*WORK TO COMPLETE*
Every line of the data that contains the string "agent" must be copied.

Extracted records:
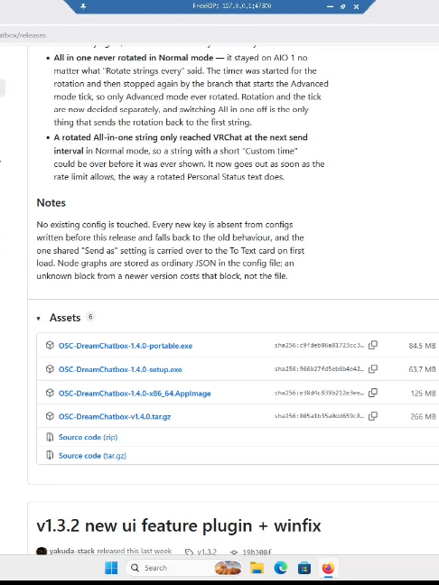Open Firefox from the taskbar
The width and height of the screenshot is (439, 585).
(x=328, y=568)
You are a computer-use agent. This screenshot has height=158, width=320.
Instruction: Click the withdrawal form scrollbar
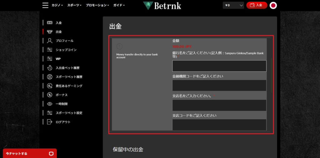(271, 75)
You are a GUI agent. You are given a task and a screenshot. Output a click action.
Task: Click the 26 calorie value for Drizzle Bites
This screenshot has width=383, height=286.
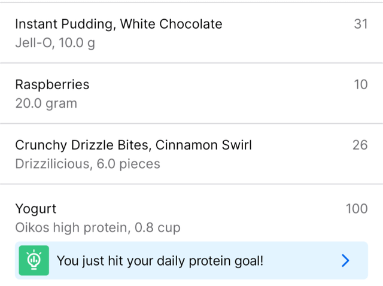(360, 145)
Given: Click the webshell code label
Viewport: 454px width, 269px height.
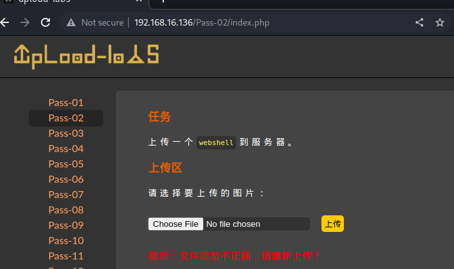Looking at the screenshot, I should pos(216,142).
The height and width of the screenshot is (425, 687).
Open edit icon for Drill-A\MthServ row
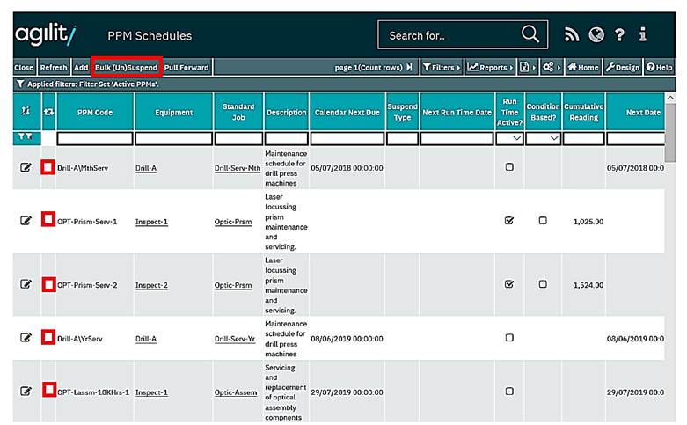click(x=26, y=168)
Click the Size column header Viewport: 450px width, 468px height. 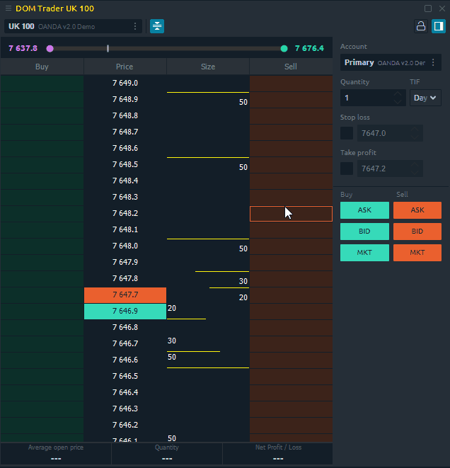[207, 67]
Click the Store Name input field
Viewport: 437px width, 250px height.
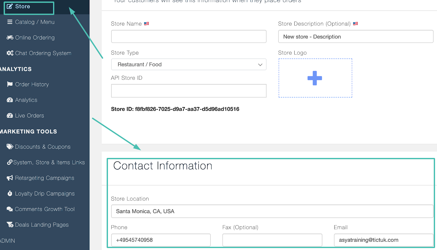click(x=188, y=37)
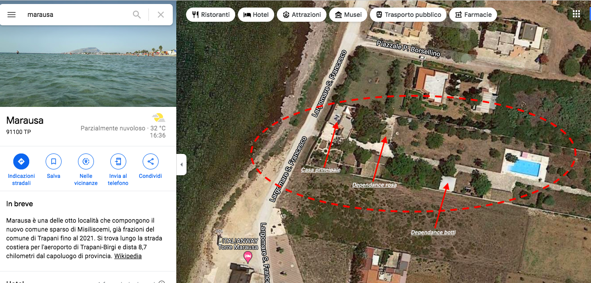This screenshot has width=591, height=283.
Task: Open the Google apps grid icon
Action: pyautogui.click(x=576, y=14)
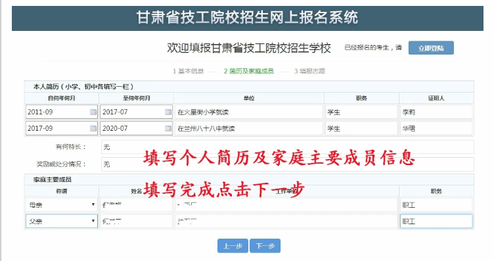Screen dimensions: 494x261
Task: Expand the 父亲 relation dropdown
Action: (x=62, y=222)
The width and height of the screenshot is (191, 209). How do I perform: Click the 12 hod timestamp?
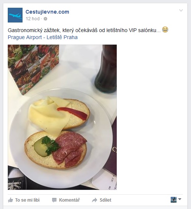click(x=33, y=19)
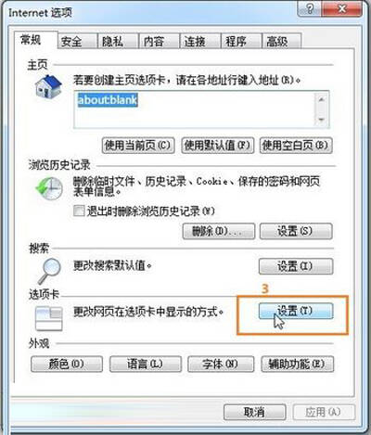Enable 退出时删除浏览历史记录 checkbox

click(79, 211)
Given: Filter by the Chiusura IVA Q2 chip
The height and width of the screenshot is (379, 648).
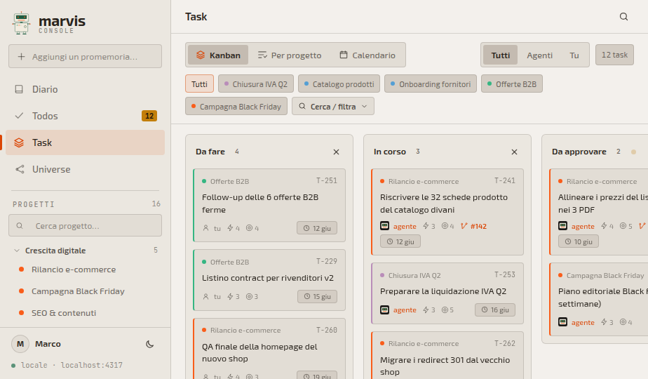Looking at the screenshot, I should pos(256,84).

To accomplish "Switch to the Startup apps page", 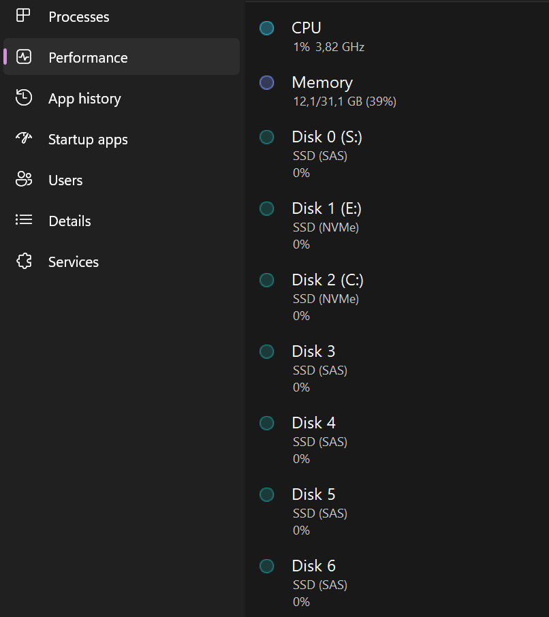I will point(88,140).
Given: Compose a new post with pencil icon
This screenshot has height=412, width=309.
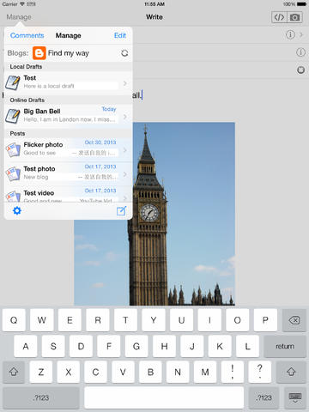Looking at the screenshot, I should click(121, 211).

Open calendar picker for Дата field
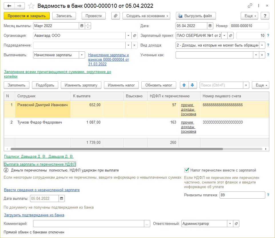point(210,26)
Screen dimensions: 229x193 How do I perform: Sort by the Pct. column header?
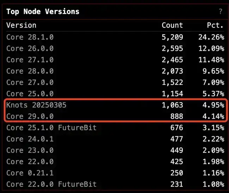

*ANSWER BOX*
You are a computer-use agent. This screenshot has height=158, width=320.
You are a GUI agent. You are given a task and a screenshot. Output a click action.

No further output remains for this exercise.